After the brief Russia-Georgia war over South Ossetia in 2008, U.S.-Russian military exercises and conferences resumed in 2009.

In addition to military exercises, U.S. and Russia's military leaders have established programs to build deeper cooperation. These also have been stopped.

Last year, U.S. and Russian senior officers held talks on Afghanistan and Pakistan, according to the State Department, which has listed a number of such programs going back to 2010. Others included American participation in a nuclear security exercise at the Abramovo Counter Terrorism Training Center in Russia – itself a follow-up to Crimson Rider, a program hosted by the U.S. in 2011.

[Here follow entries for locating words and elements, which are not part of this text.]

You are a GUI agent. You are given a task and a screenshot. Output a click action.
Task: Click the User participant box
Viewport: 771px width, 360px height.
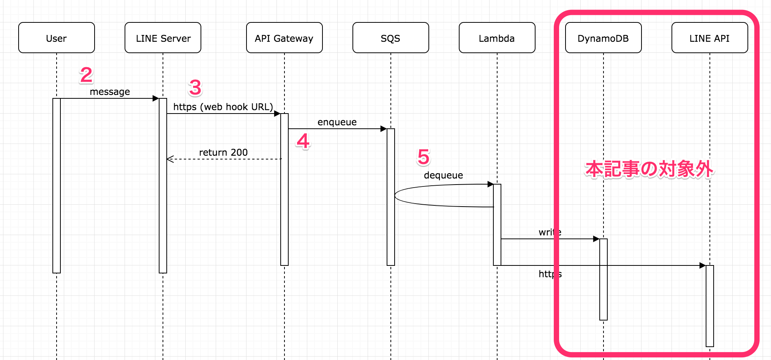56,38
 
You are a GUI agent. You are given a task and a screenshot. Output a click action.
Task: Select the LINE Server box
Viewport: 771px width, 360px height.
163,38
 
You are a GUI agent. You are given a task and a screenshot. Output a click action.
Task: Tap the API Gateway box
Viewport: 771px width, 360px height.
284,38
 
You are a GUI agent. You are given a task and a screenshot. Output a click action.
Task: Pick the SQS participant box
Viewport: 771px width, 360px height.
390,38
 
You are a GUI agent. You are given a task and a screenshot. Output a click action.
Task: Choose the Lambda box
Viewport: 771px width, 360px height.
497,38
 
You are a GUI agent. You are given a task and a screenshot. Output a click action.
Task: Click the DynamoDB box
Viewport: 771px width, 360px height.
603,38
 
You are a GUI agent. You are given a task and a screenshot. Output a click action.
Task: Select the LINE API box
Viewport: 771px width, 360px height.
709,38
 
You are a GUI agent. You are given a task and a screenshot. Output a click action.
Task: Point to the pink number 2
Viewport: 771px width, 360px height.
86,75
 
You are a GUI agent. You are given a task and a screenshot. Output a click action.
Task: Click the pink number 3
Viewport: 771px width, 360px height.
195,88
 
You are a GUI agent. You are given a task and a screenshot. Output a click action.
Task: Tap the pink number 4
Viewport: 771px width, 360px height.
303,141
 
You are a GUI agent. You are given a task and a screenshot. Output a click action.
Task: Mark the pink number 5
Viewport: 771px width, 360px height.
423,157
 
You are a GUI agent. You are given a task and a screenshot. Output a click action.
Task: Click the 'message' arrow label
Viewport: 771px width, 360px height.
110,92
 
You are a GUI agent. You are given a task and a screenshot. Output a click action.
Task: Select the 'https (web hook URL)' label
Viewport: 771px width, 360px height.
223,107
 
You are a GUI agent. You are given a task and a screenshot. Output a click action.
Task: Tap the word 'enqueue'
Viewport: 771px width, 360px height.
337,122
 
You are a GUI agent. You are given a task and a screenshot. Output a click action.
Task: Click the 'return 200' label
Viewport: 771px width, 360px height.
223,153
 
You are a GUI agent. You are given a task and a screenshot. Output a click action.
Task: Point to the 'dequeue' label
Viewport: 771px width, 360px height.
443,175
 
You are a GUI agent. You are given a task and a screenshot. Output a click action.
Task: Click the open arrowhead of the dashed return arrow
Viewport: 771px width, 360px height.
170,159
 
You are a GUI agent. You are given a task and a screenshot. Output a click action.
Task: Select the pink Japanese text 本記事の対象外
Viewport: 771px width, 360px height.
649,169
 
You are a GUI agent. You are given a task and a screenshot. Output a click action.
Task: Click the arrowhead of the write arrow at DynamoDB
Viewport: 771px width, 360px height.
596,239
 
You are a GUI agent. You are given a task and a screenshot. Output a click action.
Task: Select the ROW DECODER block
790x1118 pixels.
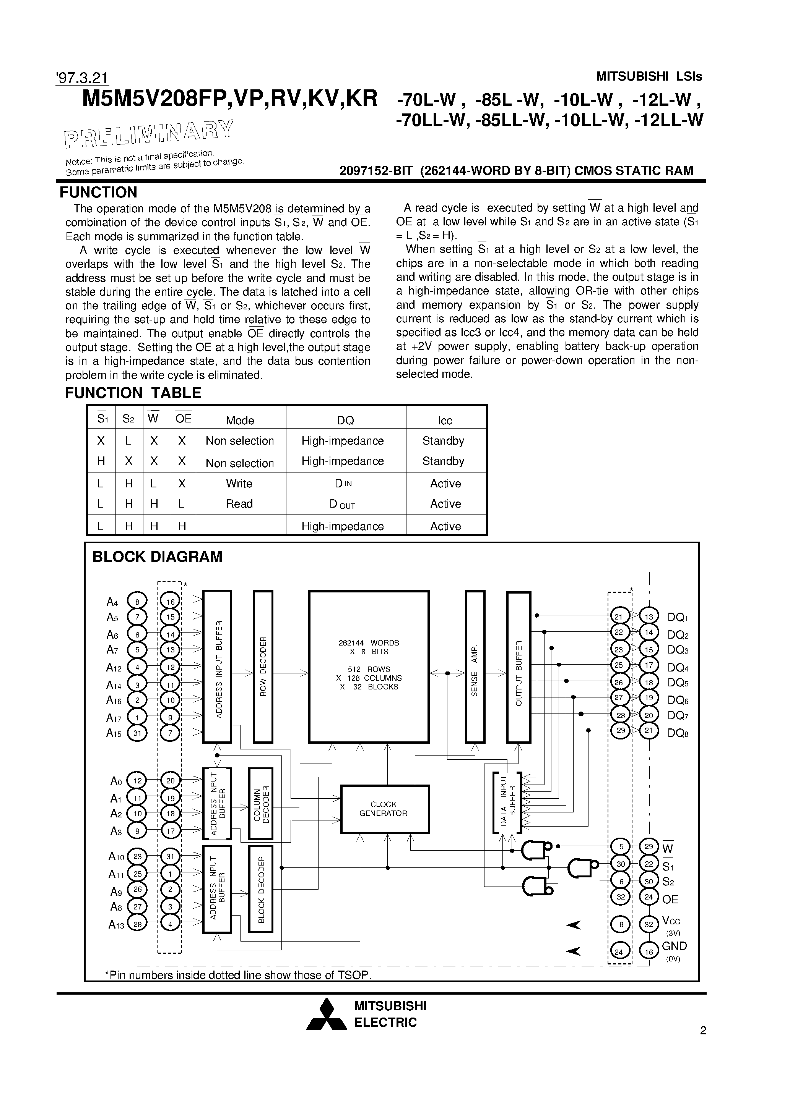point(263,666)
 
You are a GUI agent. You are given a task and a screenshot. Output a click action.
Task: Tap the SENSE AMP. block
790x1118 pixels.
point(475,666)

High level meetings have also been held between the U.S. and Russian navies to discuss the U.S. pivot to Asia, operations in the Arctic, non-commissioned officer development and more.

In 2012 Russian and American soldiers trained together in mountaineering, marksmanship, parachute jumps, communications and medical evacuations at Fort Carson, Colo.

U.S. officials often cite the personal relationships that are established during these exercises and meetings with their Russian counterparts. However, Gorenburg cautioned that those relationships rarely influence diplomatic decisions.

"I think there is some benefit at the operational level in terms of people getting used to working together and having some familiarity with each other," he said. "But I'm not sure it has much of an impact on political dialogue and diplomacy, as the tone for those is set by the politicians and senior military officials, rather than the people participating on the ground."